As Guido states in the story of None, True and False, context matters in the case of not making True and False keywords in the first place. When bool was introduced (with PEP 285 in Python 2.3) it couldn't of been made a keyword because a lot of code in existence already defined it in one way or another:
The situation for True/False is a little different. They weren't always part of the language, and many people had invented their own convention. People would define constants named true and false, True and False, or TRUE and FALSE, and use those consistently throughout their code. I don't recall which spelling was most popular, but when we introduced True and False into the language, we definitely did not want to break any packages that were defining their own True and False constants.

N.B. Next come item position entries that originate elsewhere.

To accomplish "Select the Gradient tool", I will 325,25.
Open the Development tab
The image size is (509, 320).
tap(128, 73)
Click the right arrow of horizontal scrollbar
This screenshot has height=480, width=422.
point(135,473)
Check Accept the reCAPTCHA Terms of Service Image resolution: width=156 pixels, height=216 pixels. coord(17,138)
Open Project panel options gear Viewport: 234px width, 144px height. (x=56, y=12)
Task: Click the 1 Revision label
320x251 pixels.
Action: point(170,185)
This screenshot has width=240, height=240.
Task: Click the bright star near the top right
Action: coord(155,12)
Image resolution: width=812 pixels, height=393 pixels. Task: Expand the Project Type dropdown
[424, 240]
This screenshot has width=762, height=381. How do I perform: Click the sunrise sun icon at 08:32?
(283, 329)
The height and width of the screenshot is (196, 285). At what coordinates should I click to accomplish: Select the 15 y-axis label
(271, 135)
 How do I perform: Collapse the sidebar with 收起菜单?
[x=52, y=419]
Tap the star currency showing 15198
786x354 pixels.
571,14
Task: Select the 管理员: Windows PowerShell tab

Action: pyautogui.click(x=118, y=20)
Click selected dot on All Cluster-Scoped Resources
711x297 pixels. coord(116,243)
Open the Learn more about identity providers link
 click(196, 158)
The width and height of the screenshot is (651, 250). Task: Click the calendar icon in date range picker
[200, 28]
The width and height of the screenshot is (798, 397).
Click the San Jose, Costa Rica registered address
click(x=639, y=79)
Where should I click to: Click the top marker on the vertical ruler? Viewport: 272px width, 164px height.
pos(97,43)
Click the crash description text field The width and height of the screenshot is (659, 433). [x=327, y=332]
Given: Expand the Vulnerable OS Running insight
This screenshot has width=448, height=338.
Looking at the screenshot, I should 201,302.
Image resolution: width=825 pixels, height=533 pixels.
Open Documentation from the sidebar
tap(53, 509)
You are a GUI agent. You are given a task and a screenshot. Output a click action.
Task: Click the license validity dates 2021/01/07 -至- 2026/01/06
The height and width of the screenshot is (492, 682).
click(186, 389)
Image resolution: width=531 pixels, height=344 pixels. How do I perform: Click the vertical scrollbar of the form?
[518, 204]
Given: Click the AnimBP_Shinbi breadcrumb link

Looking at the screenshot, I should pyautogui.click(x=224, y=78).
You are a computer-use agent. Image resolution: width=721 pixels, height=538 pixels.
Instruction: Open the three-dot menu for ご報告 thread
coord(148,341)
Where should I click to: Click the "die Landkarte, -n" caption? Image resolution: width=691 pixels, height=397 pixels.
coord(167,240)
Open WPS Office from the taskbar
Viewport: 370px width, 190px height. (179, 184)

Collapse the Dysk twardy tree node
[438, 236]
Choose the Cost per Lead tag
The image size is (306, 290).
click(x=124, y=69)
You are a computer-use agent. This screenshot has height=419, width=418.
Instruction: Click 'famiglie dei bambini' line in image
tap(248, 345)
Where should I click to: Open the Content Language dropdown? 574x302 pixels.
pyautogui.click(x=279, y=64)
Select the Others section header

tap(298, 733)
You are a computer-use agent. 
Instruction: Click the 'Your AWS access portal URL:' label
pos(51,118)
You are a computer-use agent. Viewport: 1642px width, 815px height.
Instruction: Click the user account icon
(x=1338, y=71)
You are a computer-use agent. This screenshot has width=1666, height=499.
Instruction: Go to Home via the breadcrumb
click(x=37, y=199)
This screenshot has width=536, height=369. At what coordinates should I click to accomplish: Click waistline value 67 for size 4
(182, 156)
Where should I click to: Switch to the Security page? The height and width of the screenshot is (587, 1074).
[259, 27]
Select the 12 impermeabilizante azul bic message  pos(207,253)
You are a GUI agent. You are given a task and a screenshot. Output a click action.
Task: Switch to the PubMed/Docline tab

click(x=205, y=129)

and continues to state in a later paragraph:
So, essentially our hand was forced in this case, and we had to introduce True and False as built-in constants, not as keywords. But over time, code defining its own versions of True and False (by whichever name) became more and more frowned upon, and by the time Python 3 came around, when we looked at opportunities for cleaning up the language, we found that it was logical to make True and False keywords, by analogy to None.
You correctly assume that:
The only reason I can think of is compatibility with existing code base.
And, indeed, this is the case. The need to keep backwards-compatibility between versions of Python 2 is why True and False aren't keywords there.
Python 3 is different in that it introduced a number of backwards incompatible changes in an effort to clean the language up, the awkward re-assigning to True and False can no longer be done, thankfully.